A complete answer lists every line of the entries below where the string "date" appears.

[Saved data entries]
********

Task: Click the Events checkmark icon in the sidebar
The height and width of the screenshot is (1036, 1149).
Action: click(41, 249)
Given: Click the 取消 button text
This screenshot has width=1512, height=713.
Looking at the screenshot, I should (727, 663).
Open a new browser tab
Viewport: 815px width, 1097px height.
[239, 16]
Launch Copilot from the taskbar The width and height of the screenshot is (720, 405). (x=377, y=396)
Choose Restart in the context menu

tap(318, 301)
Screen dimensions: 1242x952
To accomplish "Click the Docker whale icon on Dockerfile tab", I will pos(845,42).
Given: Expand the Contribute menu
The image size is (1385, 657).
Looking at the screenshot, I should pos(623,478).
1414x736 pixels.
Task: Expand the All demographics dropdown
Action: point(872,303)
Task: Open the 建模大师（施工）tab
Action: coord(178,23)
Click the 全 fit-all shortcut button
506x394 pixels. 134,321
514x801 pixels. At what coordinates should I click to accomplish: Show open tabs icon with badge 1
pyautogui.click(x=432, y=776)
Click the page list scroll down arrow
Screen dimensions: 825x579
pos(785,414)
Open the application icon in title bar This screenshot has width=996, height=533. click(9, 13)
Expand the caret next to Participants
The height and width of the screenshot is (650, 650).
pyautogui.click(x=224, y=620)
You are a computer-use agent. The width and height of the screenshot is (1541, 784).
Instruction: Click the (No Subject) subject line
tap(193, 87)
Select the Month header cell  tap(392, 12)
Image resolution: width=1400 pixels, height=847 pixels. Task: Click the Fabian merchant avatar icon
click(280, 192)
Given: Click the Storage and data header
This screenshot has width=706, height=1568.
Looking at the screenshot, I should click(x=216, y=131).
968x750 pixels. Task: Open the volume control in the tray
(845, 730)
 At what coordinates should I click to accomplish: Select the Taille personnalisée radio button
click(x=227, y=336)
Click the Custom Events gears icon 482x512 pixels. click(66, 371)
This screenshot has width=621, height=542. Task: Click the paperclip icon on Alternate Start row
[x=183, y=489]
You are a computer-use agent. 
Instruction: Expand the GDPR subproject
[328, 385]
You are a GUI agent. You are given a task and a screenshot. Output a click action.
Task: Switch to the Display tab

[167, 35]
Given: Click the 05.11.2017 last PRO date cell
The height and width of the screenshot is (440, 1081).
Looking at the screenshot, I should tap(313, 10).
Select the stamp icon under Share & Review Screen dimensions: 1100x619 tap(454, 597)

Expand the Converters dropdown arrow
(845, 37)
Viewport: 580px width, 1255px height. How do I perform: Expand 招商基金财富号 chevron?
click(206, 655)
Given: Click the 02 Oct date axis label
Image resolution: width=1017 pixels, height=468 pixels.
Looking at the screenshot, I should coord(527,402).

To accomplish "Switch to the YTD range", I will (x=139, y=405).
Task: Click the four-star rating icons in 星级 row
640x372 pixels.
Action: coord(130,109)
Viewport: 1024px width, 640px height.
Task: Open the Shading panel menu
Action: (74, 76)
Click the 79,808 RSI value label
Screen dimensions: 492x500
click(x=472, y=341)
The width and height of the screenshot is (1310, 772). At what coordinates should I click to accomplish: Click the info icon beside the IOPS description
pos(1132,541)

********

> [Solution to the exercise]:
Given: Click the 05.11.2017 last PRO date cell
Given: Click the 02 Oct date axis label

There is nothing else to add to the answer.